Scientists who have analysed full genomes of strains available (https://www.gisaid.org/) have identified three variants which differed based on amino acid changes and named them as A, B and C types. Type A was the ancestral type and closest to the bat outgroup coronavirus. B was the most common type in East Asia, whereas the A and C types were found in Europe and America. Americans who had lived in Wuhan had mutated versions of the A type. The major European type was the C type. The earliest introductions of the virus into Italy were from Germany and Singapore. Wuhan’s major virus type, ‘B’, was prevalent in patients from across East Asia and appeared to be environmentally adapted to the East Asian population. The B type was not found in regions beyond East Asia without further mutations and it was only the mutated derived B type which could cause infections outside Asia suggesting that type B was immunologically or environmentally adapted to the East Asian population [16]. Others have disagreed with this, stating that random emergence of new mutations is not uncommon when a viral strain is introduced in a new population, such random mutations can be propagated without them being selected or advantageous, and the dataset of 160 genomes analysed in the study was not truly representative of the entire population [17]. A study which analysed 176 full length genomes showed that recently isolated strains were showing more divergence, which is characteristic of fast evolving RNA viruses; however there was limited genetic variation indicative of a relatively recent common ancestor for all these viruses [18]. The Most Recent Common Ancestor (MRCA) represents the point where the ancestral virus of all the sampled cases was in the same host and estimation of the date of MRCA indicates a period from the beginning of December to mid December 2019 which matches the earliest reported date of symptom onset for the initial cluster of pneumonia cases in Wuhan [2].

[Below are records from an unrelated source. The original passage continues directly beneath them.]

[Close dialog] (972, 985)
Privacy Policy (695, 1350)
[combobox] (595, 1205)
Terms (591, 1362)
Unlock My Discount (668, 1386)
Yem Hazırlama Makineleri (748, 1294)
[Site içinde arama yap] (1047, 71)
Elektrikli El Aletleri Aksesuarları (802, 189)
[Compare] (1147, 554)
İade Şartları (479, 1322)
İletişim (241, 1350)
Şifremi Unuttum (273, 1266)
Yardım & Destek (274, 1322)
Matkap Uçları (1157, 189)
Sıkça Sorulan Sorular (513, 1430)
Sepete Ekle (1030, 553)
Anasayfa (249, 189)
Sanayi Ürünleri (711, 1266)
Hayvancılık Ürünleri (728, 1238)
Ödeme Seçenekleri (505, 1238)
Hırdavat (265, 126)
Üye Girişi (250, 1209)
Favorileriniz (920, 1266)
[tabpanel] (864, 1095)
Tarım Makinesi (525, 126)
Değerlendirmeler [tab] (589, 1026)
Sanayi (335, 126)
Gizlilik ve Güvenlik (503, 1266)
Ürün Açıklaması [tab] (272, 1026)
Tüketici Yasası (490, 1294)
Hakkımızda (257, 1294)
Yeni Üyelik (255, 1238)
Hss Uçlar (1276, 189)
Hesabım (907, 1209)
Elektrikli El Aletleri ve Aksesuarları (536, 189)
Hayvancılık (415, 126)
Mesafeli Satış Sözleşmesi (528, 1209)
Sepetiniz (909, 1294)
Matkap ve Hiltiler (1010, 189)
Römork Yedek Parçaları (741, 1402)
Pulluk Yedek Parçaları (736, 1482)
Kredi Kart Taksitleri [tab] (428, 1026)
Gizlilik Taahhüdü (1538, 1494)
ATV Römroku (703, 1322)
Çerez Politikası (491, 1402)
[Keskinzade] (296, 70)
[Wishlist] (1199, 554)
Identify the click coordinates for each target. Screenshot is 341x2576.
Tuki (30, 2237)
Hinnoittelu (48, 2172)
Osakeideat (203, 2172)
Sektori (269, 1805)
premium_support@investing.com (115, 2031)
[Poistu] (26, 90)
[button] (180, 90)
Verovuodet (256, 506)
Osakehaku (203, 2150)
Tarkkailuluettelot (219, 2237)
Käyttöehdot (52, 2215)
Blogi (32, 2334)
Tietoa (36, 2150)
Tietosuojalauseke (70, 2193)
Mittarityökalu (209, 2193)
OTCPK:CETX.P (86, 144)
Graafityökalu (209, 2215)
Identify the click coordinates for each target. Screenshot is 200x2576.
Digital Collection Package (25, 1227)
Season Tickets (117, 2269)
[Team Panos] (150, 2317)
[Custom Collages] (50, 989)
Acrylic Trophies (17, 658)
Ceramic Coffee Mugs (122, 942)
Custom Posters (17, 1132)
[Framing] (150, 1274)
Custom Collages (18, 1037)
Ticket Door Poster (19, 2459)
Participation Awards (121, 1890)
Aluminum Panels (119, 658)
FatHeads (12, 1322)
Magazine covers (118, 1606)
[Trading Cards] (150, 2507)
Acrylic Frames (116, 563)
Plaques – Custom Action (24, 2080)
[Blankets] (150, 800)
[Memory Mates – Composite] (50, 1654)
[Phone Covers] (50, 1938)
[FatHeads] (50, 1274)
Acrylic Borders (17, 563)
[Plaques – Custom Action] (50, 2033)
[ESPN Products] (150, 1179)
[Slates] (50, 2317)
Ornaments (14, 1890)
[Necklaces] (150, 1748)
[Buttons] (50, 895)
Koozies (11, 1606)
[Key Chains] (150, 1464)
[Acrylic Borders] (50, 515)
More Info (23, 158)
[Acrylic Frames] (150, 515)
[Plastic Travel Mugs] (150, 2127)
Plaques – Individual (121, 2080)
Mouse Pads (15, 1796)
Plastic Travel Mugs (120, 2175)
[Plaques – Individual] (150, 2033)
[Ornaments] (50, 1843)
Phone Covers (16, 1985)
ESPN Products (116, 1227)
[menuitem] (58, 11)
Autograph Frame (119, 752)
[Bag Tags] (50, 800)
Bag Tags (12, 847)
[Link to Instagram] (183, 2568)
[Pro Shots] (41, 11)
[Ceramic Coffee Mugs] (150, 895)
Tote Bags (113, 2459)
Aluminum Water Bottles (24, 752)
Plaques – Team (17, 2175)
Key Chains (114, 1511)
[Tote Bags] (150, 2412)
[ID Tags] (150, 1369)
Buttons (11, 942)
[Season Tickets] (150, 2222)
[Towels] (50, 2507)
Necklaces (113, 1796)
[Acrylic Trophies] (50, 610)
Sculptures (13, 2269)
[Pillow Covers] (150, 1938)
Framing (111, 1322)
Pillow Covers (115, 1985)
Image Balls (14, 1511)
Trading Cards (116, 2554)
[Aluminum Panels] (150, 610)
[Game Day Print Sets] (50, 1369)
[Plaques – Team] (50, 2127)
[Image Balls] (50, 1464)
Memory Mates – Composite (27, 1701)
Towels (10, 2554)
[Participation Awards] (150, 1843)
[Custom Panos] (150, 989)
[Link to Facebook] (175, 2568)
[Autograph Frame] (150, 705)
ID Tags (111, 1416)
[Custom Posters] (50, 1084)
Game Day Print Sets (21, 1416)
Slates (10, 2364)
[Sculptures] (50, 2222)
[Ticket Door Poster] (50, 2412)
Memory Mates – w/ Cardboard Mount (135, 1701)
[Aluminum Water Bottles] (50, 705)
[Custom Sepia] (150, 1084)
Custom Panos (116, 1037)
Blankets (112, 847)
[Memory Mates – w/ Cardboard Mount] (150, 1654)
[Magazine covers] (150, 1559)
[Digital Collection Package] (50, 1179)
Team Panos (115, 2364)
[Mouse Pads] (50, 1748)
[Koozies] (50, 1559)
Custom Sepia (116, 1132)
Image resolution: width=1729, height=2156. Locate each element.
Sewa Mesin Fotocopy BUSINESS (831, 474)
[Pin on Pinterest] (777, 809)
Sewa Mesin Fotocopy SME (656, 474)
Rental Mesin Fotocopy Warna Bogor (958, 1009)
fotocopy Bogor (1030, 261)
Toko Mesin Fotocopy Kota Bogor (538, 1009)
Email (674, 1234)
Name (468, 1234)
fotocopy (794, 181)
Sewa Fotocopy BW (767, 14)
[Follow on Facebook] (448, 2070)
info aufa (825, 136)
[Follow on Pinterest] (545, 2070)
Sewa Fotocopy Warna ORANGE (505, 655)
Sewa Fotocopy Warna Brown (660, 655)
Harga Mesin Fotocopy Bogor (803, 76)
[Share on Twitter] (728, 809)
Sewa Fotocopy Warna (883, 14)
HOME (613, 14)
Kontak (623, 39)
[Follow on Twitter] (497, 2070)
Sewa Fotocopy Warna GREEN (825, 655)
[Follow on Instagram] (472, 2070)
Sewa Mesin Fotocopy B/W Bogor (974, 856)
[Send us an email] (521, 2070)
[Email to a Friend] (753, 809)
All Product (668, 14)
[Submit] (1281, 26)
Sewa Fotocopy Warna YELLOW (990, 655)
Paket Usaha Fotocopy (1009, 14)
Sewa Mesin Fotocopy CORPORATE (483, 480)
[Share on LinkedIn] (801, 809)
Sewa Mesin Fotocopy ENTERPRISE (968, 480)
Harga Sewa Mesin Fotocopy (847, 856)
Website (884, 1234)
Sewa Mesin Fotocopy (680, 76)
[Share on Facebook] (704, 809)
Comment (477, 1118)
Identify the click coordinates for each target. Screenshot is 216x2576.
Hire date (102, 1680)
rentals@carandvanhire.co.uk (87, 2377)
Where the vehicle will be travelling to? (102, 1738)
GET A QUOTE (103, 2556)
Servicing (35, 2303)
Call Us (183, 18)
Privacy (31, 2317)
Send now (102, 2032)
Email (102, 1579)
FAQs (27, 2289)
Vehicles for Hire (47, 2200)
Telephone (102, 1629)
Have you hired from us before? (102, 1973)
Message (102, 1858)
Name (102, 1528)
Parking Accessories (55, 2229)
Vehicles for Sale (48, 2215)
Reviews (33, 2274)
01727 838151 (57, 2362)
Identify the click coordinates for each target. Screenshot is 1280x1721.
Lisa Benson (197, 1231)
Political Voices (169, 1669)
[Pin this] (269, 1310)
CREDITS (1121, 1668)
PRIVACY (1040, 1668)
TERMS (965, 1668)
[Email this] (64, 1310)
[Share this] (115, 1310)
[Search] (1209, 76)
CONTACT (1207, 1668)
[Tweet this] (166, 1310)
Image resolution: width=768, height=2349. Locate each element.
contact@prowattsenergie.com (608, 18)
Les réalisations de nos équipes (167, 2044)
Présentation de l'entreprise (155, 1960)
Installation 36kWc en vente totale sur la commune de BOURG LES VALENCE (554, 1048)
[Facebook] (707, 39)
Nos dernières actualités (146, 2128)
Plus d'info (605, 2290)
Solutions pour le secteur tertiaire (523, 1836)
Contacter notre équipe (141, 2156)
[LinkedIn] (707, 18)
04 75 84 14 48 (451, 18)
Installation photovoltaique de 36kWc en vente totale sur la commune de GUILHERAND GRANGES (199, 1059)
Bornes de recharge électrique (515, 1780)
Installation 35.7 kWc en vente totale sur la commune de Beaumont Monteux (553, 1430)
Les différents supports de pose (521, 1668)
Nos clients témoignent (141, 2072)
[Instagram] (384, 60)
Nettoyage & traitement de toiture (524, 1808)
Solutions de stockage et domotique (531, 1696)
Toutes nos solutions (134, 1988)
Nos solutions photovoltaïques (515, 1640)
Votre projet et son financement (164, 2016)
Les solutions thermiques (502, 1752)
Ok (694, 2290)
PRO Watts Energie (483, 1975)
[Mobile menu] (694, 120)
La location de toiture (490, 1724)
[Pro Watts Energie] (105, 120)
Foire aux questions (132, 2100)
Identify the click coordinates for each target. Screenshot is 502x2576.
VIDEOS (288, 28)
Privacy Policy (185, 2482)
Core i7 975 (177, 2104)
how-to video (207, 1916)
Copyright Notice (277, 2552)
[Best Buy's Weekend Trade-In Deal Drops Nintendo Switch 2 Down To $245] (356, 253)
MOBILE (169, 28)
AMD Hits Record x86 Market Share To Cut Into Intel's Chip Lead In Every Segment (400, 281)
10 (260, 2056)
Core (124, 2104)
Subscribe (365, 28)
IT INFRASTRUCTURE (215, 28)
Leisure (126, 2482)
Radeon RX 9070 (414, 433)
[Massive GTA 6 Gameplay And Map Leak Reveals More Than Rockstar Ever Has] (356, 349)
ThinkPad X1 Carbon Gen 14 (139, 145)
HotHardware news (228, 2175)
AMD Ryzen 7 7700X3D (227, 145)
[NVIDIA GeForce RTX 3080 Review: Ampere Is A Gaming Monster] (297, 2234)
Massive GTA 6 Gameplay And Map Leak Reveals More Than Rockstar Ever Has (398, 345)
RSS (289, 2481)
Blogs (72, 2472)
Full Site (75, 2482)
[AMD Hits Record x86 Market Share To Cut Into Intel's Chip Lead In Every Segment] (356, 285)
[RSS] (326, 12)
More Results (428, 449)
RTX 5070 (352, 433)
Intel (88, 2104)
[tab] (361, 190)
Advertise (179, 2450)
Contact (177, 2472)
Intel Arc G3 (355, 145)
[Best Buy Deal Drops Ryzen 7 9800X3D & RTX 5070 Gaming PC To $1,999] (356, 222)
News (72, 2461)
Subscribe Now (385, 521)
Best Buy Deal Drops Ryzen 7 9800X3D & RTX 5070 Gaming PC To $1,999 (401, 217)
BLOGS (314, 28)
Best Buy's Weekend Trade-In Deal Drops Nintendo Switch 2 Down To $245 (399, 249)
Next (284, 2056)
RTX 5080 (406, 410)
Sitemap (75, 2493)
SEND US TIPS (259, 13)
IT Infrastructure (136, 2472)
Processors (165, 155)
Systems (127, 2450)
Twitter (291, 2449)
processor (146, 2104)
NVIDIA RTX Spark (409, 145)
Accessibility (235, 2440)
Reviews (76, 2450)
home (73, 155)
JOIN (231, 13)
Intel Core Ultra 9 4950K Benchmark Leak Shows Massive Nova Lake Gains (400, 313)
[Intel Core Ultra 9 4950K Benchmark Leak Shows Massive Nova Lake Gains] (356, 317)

This timing of the MRCA of the sampled genomes is being supported as more genomes are being generated and analysed. According to the genome sequence data there has been no animal reservoir responsible for generating new cases and all the cases after December 2019 have occurred by human to human transmission. The virus may still exist in one or more non-human animal species, but that will be of no consequence to the current pandemic [18].

Mutations

Mutations have emerged independently multiple times suggesting that the virus is continuously adapting to its new human host and 80% of such mutations are non-synonomous giving rise to changes at the protein level. A dataset of 7666 public genome assemblies found independent recurrent mutations at 198 sites in the genome which included a mutation at nucleotide position 21,575 in the spike protein, and at position 11,083 in ORF1a. Mutations were also found in the ORF1ab region in two sites coding Nsp11 and Nsp13. The mutation at site 11,083 in the SARS-CoV-2 genome is in a region of Orf1a encoding Nsp6 which overlaps a putative immunogenic peptide predicted to result in both CD4+ and CD8+ T-cell reactivity. The mutation in nucleotide position 21,575 corresponds to the SARS-CoV-2 spike protein, but this homoplasy falls outside of the N-terminal and receptor binding domains of the spike protein [18]. These appeared to be the strongest putative regions under selection in this dataset.

From a global perspective, the SARS-CoV-2 appears to have accumulated only moderate genetic diversity so far with an average difference between any two genomes of 9.6 single nucleotide polymorphisms (SNPs), indicating that it has evolved from a relatively recent common ancestor [13]. A recent study analysed the complete genome sequences of 95 strains of SARS -CoV-2 which were published between December 2019 and April 2020 and found 156 total variants and 116 unique variants. Of the 95 genomes analysed, 24 samples did not exhibit any variants. There were several variants of which the most common ones were 28144T>C (ORF8) seen in 14 samples and 8782C>T (ORF1ab) which was seen in 13 samples. Both of these occurrences were found to be linked and the variant substrains were frequently seen outside of Wuhan. Among the non-structural proteins Nsp1 to Nsp16, Nsp3 had the largest number of variants. The most frequently observed base change was C>T [18,19].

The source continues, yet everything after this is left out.